Pastos verdejantes cercavam um pequeno vilarejo. Embora Ultan estivesse avançando contra todo centro do continente, aquela parte continuava intacta. Diferente da miséria que cercava todo aquele continente que afogava em um caos infindável, o vilarejo era belo a sua maneira, e bem calmo.

Em um salão, um homem alto de armadura negra levantava sua caneca de cerveja. O acompanhando, estavam outros homens, dentre eles, humanos e Elfos da neve que confraternizavam em uma cena atípica.

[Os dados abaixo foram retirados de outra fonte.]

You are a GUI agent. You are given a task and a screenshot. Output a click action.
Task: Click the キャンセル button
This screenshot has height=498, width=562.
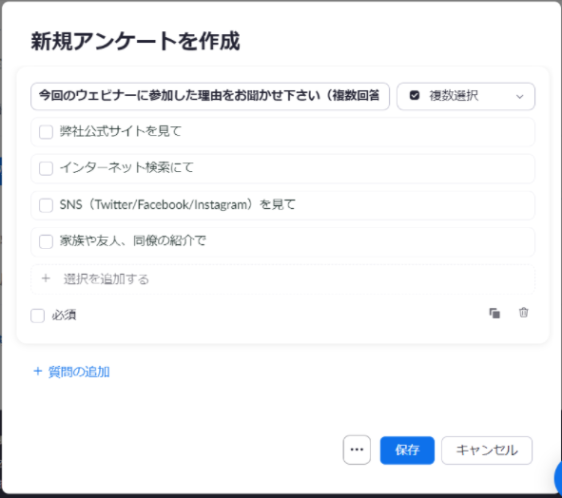pyautogui.click(x=487, y=450)
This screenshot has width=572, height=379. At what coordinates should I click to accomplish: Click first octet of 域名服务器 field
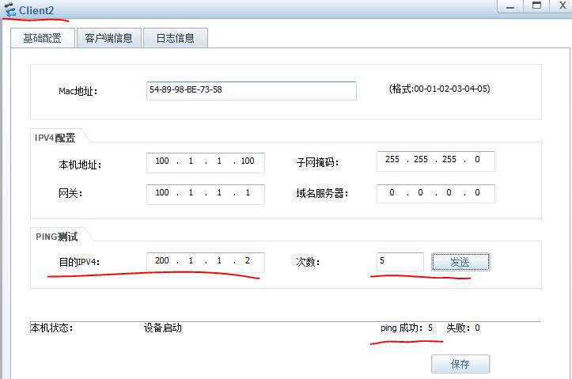click(x=392, y=193)
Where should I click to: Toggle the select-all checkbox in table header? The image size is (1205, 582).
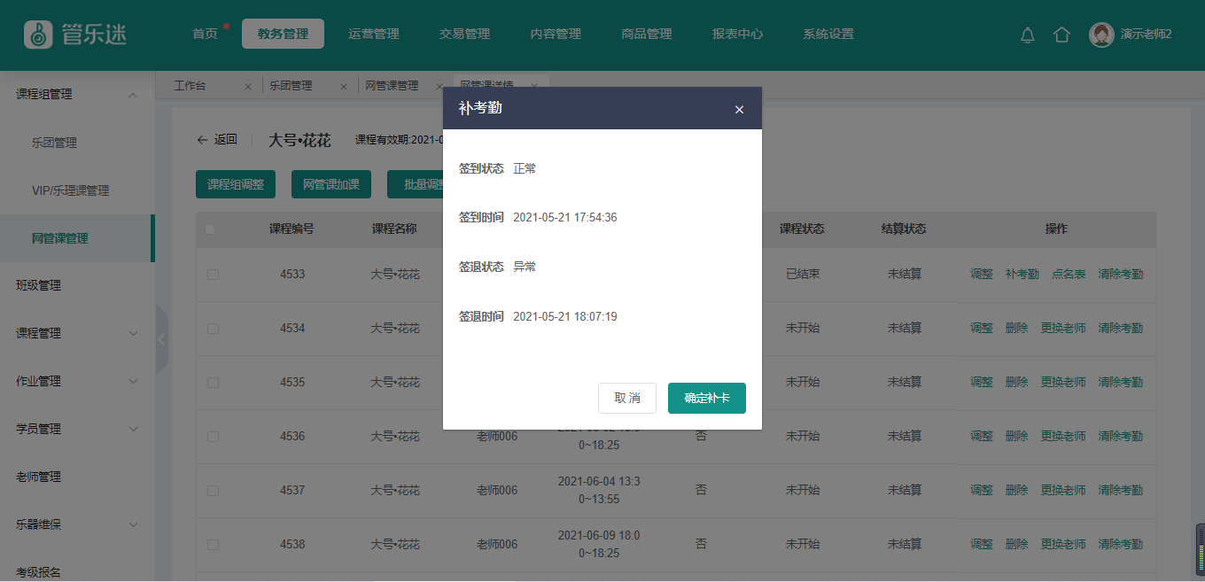(210, 229)
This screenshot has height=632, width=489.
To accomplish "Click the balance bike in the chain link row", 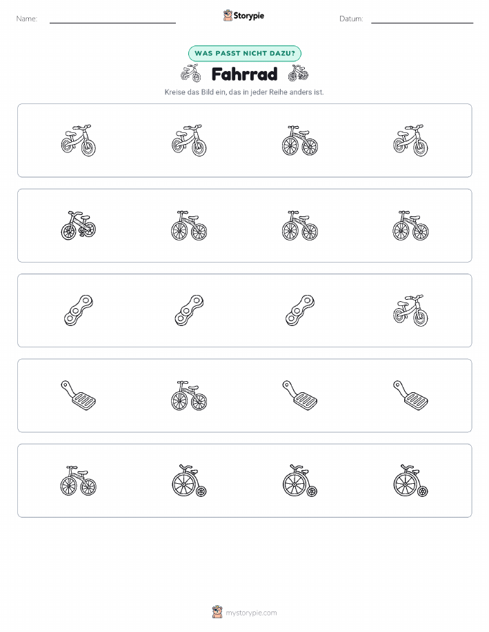I will pos(411,310).
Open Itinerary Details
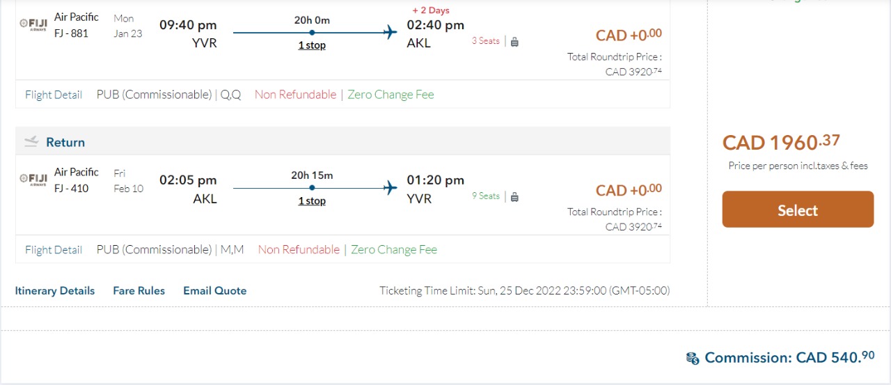Viewport: 891px width, 385px height. [x=55, y=291]
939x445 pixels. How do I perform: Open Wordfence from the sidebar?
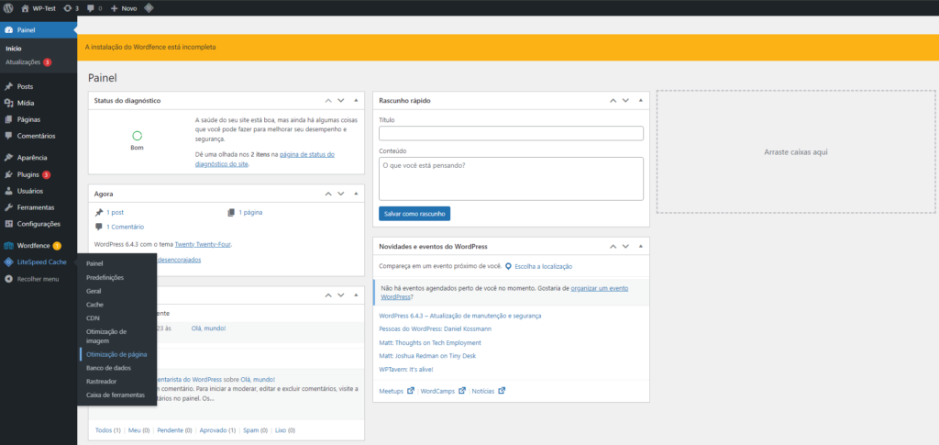(33, 245)
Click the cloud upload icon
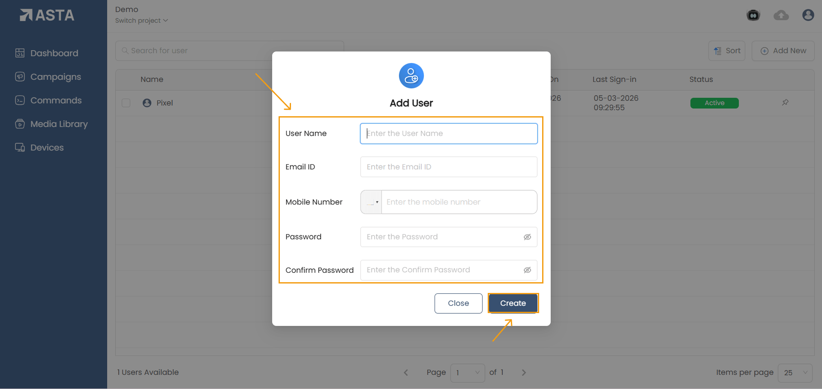822x389 pixels. tap(781, 15)
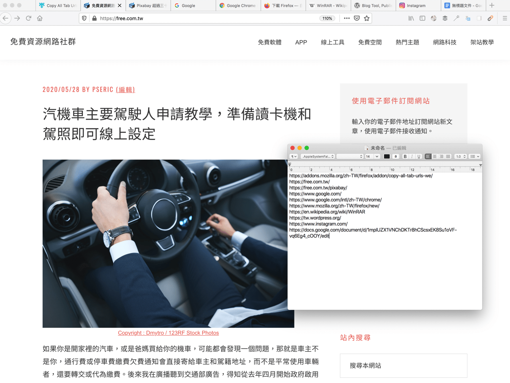The width and height of the screenshot is (510, 383).
Task: Open the AppleSystem font family dropdown
Action: [318, 156]
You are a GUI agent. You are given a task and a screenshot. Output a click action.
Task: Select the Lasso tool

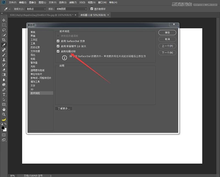click(4, 29)
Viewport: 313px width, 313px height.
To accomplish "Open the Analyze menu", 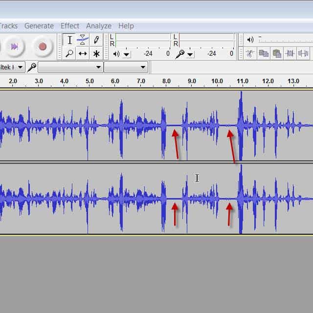I will click(x=99, y=26).
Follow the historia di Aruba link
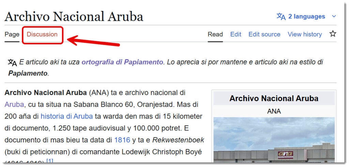Viewport: 349px width, 167px height. [x=66, y=116]
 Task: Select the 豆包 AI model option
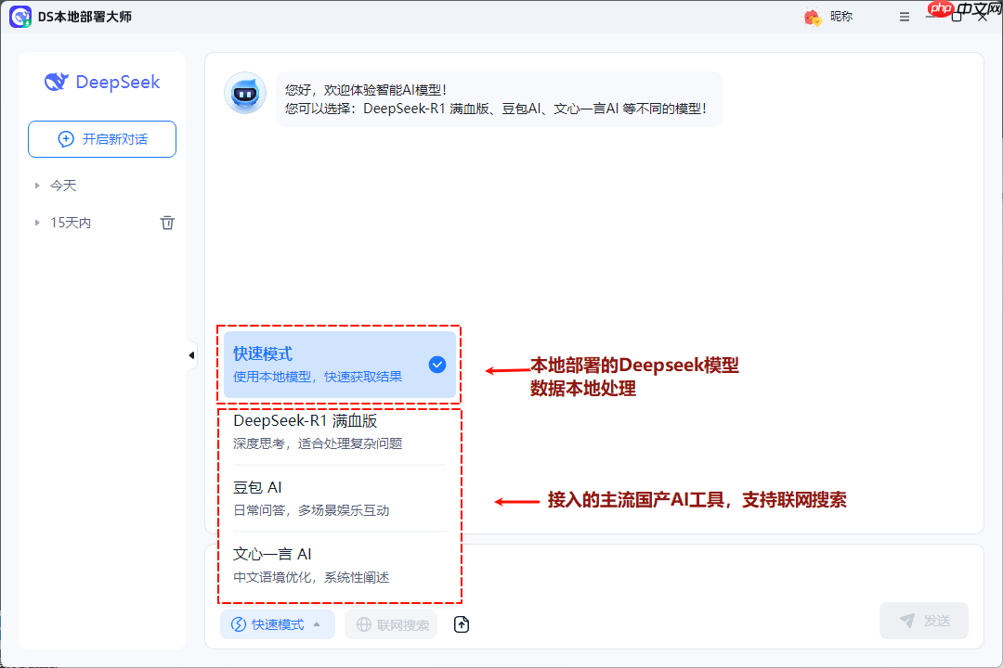pyautogui.click(x=339, y=497)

Seu porte robusto e seu longo cabelo escuro faziam aquele homem chamar atenção, e sua voz poderosa deixava a multidão hipnotizada.

— Senhores! — Ergueu ainda mais alto sua caneca — Conseguimos expulsar os salteadores do Barnon daqui, e como já foi acertado com vocês, esse será o nosso lar a partir de hoje. — A multidão comemorou, batendo suas canecas na mesa e aplaudindo enquanto davam gargalhadas — Como sabem, minha esposa está grávida, os anciões dizem que é uma garota, a primeira criança que nascerá na terra que conquistamos!

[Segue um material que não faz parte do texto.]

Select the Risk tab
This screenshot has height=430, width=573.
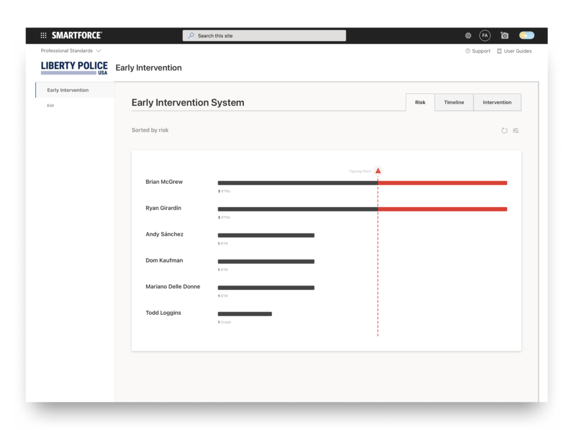point(420,102)
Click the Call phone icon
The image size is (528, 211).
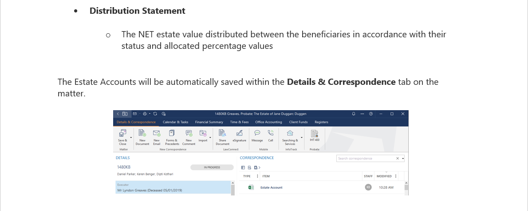(270, 133)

A euforia tomou conta daqueles rapazes.

— Qual será o nome? — Indagou um Elfo.

— Nome?

— Sim! O nome do nosso território!

Ele pensou por um momento.

— Assim como eu, a maioria de vocês cresceu sem pais, e o que quero criar aqui não é apenas um território, mas uma grande casa, então que tal Runyra? Significa “Grande casa” na língua de vocês, certo?

Todos ergueram suas canecas.

— Um brinde a Runyra!

— Um brinde!

Entornaram suas canecas e após isso deram um longo suspiro. Os bardos se empolgaram em canções élficas e assim se seguiu o resto da noite.


No canto, Fangil observava a felicidade de seus companheiros, e se sentia orgulhoso de ter sido a peça chave para aquele momento que entraria para a história.

— Fangil! — Chamou o jovem Nilsson de porte franzino e sorriso fácil — Sua garota nascerá em breve, certo? Como está se sentindo?

O belo Fangil coçou a nuca e meneou a cabeça.

— Não sei, nunca pensei que seria pai, agora que temos esse lugar, temos Runyra, não sei como reagir. Acho que ainda levará um tempo para minha ficha cair.

Nilsson cruzou os braços e encostou na parede.

— E Ultan, não está mesmo preocupado com ele?

— Não há o que temer. O centro-leste não é tão atrativo quanto o Sul ou o Norte. Não seremos o alvo daquele maluco. — Fangil massageou o ombro e caminhou em direção a saída — Dê um abraço nos rapazes por mim, vou ver como minha esposa está.

— Passar bem, majestade.

— Ei, ei, ainda não acertamos isso.

— Todo mundo já concordou, só falta você aceitar.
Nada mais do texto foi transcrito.